In Asia, there was a great surge in economic cooperation in trade, investment and finance following the 1997/98 Asian financial crisis. The momentum continues, but among policymakers, there is a sense that the shine is fading.
Regional cooperation and integration in Asia moves on two main fronts - from the bottom up and from the top down. The first involves actual physical connectivity - roads, railways, communications and ports (both sea and air) - that attracts investments. But for this to work seamlessly, the second is needed. Regulatory frameworks, supervision, and macroeconomic policies - from banking and markets to financial safety nets, exchange rate stability and fiscal monitoring - need synchronization across borders as well.
Cooperation and integration steadily thrive at the subregional level, where low income countries stand to gain most. One of the best "bottom-up" examples of regional cooperation and integration - and one that Asian Development Bank has supported since its inception in 1992 - is the Greater Mekong Subregion Economic Cooperation Program, which includes Cambodia, Yunnan province and the Guangxi Zhuang autonomous region of China, Laos, Myanmar, Thailand, and Vietnam.
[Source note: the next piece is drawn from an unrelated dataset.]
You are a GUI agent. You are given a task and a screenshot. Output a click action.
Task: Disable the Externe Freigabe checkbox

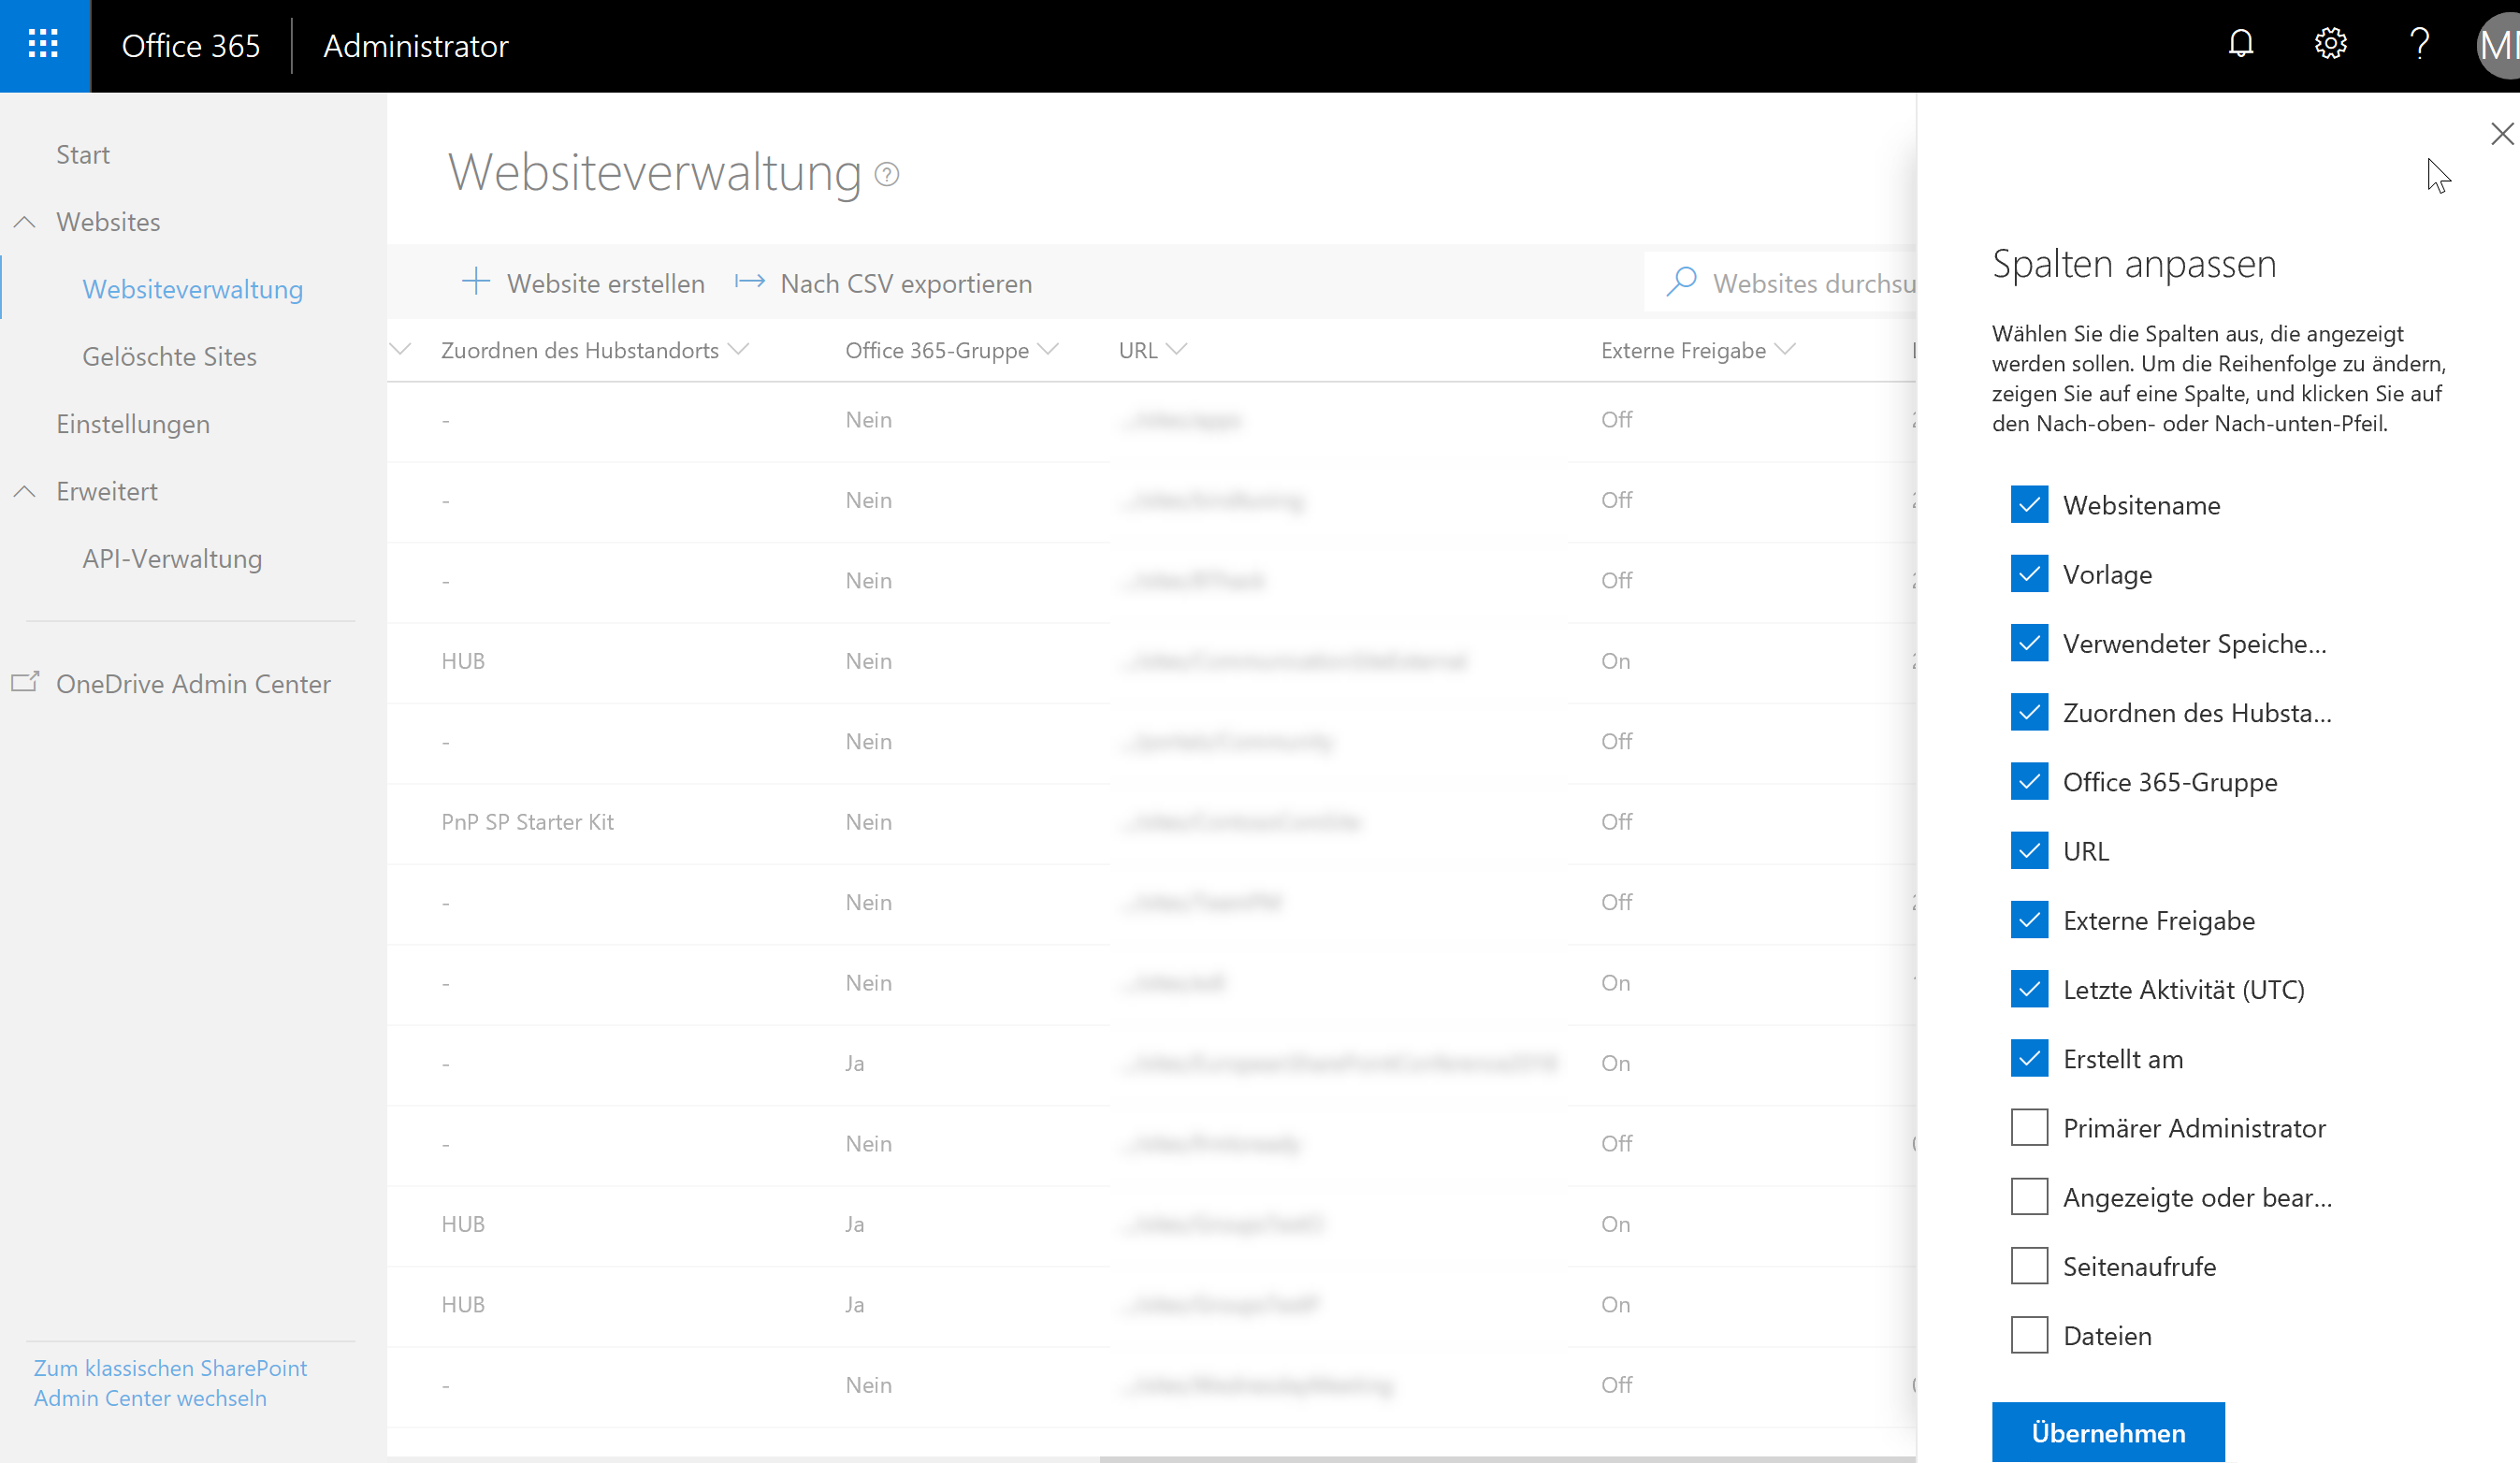[x=2029, y=920]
The GMS Program has been impressive in building physical connectivity, such as cross-border roads, power and telecoms. Cooperation has also allowed power to be traded across the region. Ongoing and planned national grid investments in Cambodia, Laos and Myanmar serve as building blocks for the regional grid while enhancing modern energy access to remote areas. This has turned on the lights in many GMS households - electricity access has roughly doubled from an average of around 37 percent in 1994 to about 69 percent in 2009, mostly benefiting the poor in remote, rural areas.
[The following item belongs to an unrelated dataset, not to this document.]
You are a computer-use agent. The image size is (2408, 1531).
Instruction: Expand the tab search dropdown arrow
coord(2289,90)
In telecoms, cooperation has focused on coordinating the development of the GMS Information Superhighway Network, to provide a broadband platform among GMS countries for e-commerce, e-government and e-learning.
While much has been done to enhance physical connectivity, greater focus is needed on the more difficult and complex issues like implementing the GMS Cross-Border Transport Agreement - getting goods efficiently through customs and harmonizing power system policies and regulations. Now starting its third decade, the GMS program is widening and deepening existing corridors through investments aimed at urban development, bettering rural-urban links and integrated area development along the corridors.